Abstract
Introduction: A proportion of newly diagnosed (1L) patients (pts) with LBCL are ineligible for standard curative chemotherapy with full-dose R-CHOP due to age or comorbidities. Alternative regimens (eg, R-mini-CHOP) and other investigational single-agent bispecifics have shown limited efficacy in the 1L setting. EPCORE® DLBCL-3 (NCT05660967) is a 2-stage, phase 2 trial evaluating fixed-duration epcoritamab (epcor), a CD3×CD20 bispecific antibody, as monotherapy or combined with lenalidomide in elderly pts with 1L LBCL and comorbidities. Based on promising efficacy and manageable safety in stage 1, epcor monotherapy was selected for further enrollment in stage 2. Here we report efficacy and safety of epcor monotherapy, including first results from stage 2.
Methods: Pts with 1L, CD20+ LBCL ineligible for anthracycline-based chemotherapy due to age ≥80 y or ≥75 y with comorbidities received SC epcor monotherapy: step-up dosing (0.16 mg on cycle 1 day 1 [C1D1]; 0.8 mg on C1D8) followed by 48 mg QW in C1–3 and Q4W in C4–12, for up to 1 y. Cytokine release syndrome (CRS) prophylaxis was mandatory during C1 and continued as needed; adequate hydration was recommended for all Cs. Primary endpoint was complete response (CR) rate per investigator (Lugano criteria). Minimal residual disease (MRD) negativity was assessed as a secondary endpoint in responders by circulating tumor DNA using the exploratory AVENIO assay (cutoff, <1 mutant molecule per mL).
Results: As of May 20, 2025, 66 pts received epcor monotherapy across stage 1 (n=44) and stage 2 (n=22). Median age was 82.5 y (range, 76–95); 82% were ≥80 y. 23% of pts had ECOG PS 2, 64% had significant renal impairment, 62% had Ann Arbor stage IV, 64% had IPI score ≥3, and 33% had bulky disease (≥7 cm). All pts had ≥1 comorbidity, including vascular disorders (80%), cardiac disorders (41%), nervous system disorders (32%), psychiatric disorders (20%), and diabetes/glucose impairment (24%).
Median follow-up was 14.9 mo (95% CI, 11.8–16.7). At data cutoff, 30% of pts had completed treatment (tx) per protocol. Tx was ongoing in 21%, and 48% had discontinued, mainly due to disease progression (23%) or AEs (14%).

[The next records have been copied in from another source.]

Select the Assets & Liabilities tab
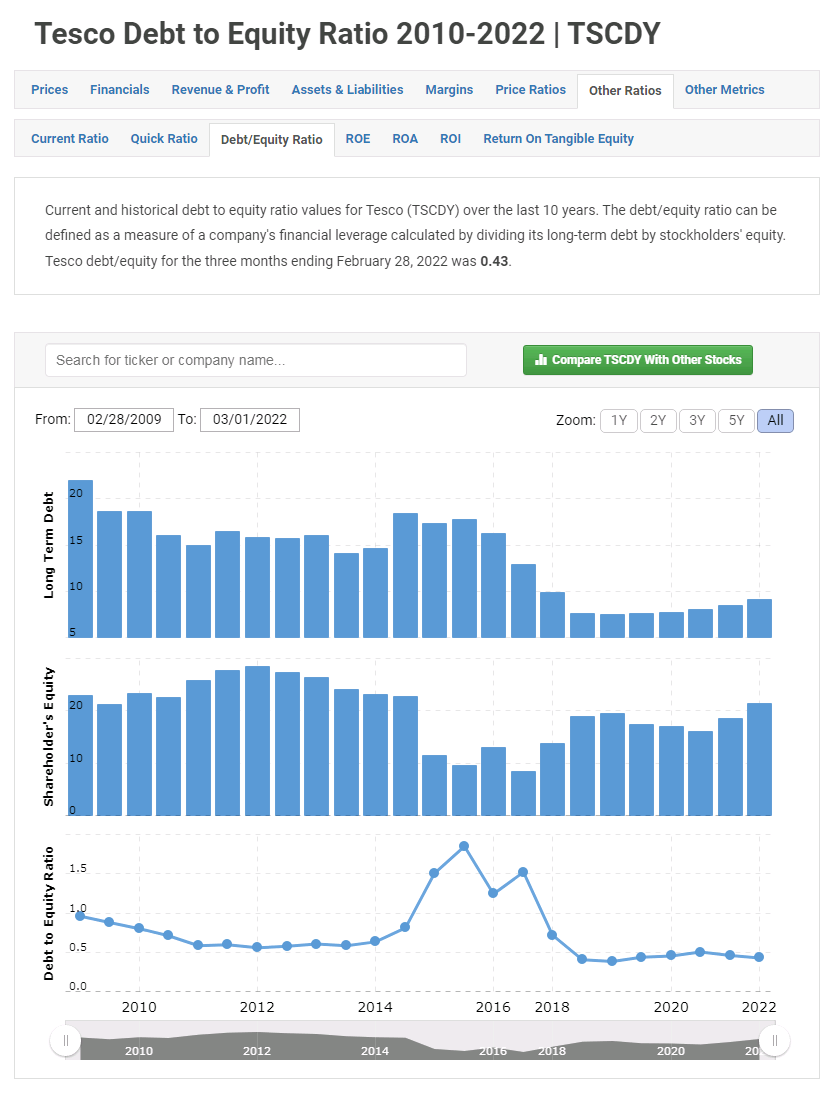837x1097 pixels. tap(347, 90)
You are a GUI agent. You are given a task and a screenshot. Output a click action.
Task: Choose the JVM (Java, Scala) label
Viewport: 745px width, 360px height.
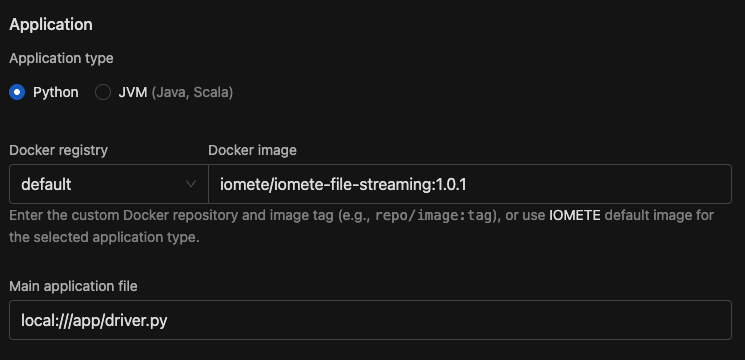pos(176,92)
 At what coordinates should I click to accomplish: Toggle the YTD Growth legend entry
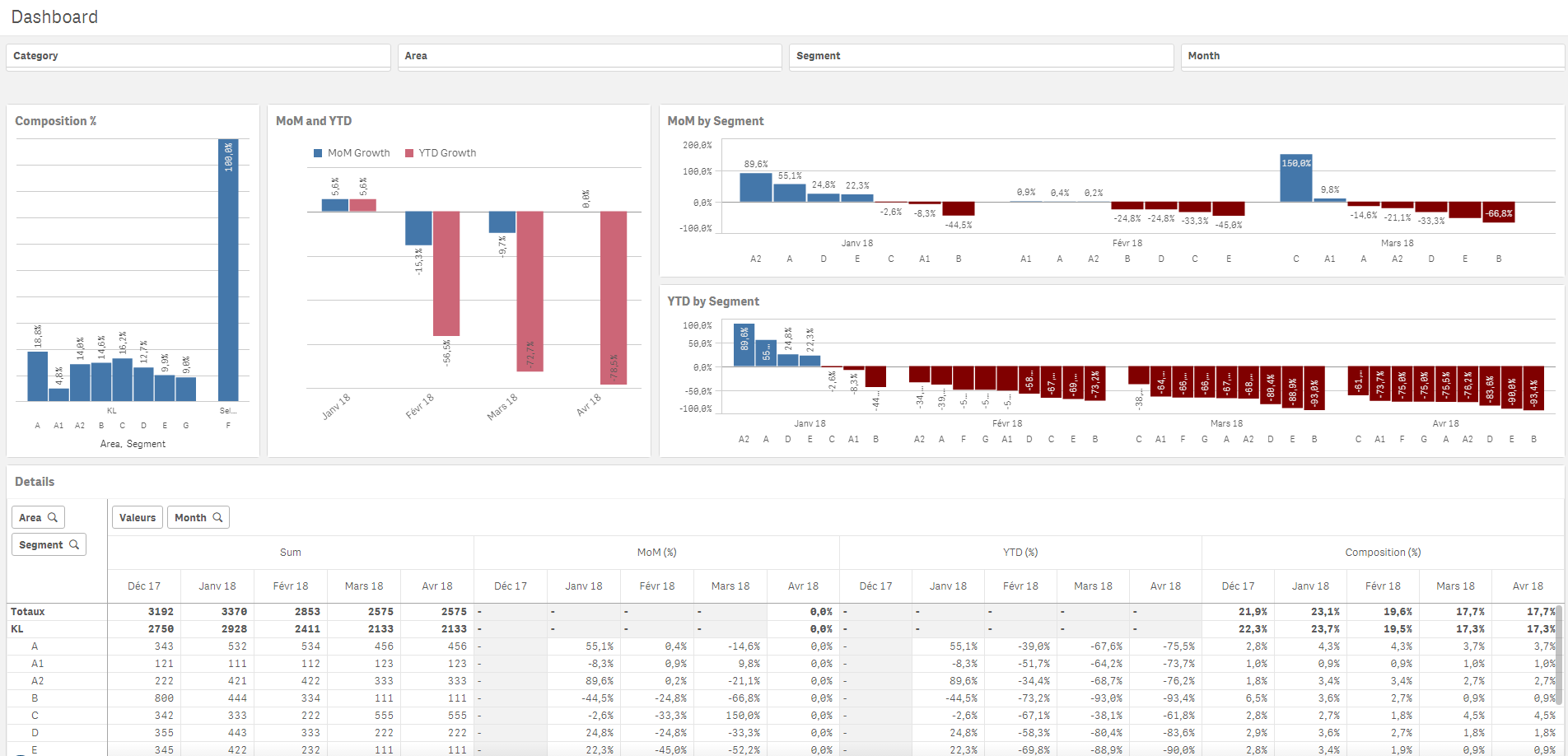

Overall response rate (ORR) was 70% in the response-evaluable population (n=53), and 58% of pts had a CR. Median time to response was 1.5 mo (range, 1.2–3.4), and median time to CR was 2.2 mo (range, 1.2–5.4); 8 pts with a partial response or stable disease at 1st assessment achieved a CR at subsequent assessments. Median duration of response and duration of CR were not reached (NR). An estimated 72% of all responses and 79% of CRs were ongoing at 12 mo. In the overall population (N=66), median PFS was 13.0 mo (95% CI, 5.4–NR) and median OS was NR (95% CI, 13.0–NR). An estimated 54% of pts were progression free and 65% were alive at 12 mo. A majority (88% [23/26]) of MRD-evaluable responders were MRD negative at any time point. MRD negativity was reported early by C3D1 in most pts who attained a response and was sustained through C12D1 in a majority of those with available longitudinal samples. Overall MRD negativity was associated with prolonged PFS.
Tx-emergent AEs (TEAEs; any grade) occurred in 94% of pts, with CRS (70%), diarrhea (23%), and fatigue (21%) being most frequent (≥20%); 61% had a grade (G) ≥3 TEAE. CRS events were primarily low G (G1: 38%; G2: 27%; G3: 5%), with most (94%) occurring in C1; 97% of cases resolved by data cutoff. ICANS occurred in 18% of pts (G1: 8%; G2: 8%; G3: 3%); 10/12 cases resolved by data cutoff. Neutropenia was reported in 14%. There were no cases of febrile neutropenia or clinical tumor lysis syndrome. 59% of pts had an infection of any G, and 18% had a G≥3 infection. Two additional G5 TEAEs (pneumonia, death) occurred since the previous disclosure.
Conclusions: Fixed-duration epcor monotherapy demonstrated robust efficacy (ORR, 70%), with early, deep, and durable responses in elderly pts with 1L LBCL and comorbidities, a population with significant unmet need and poor outcomes. Safety was manageable and consistent with previous reports of epcor monotherapy in this population. Epcor is a promising single-agent, chemotherapy-free tx for pts who are not candidates for anthracycline-based chemotherapy. These findings, together with those from other trials (EPCORE NHL-2; NCT04663347) show that epcor, as monotherapy or combined with other tx, can be a favorable option for pts with 1L DLBCL across a broad range of ages and fitness levels.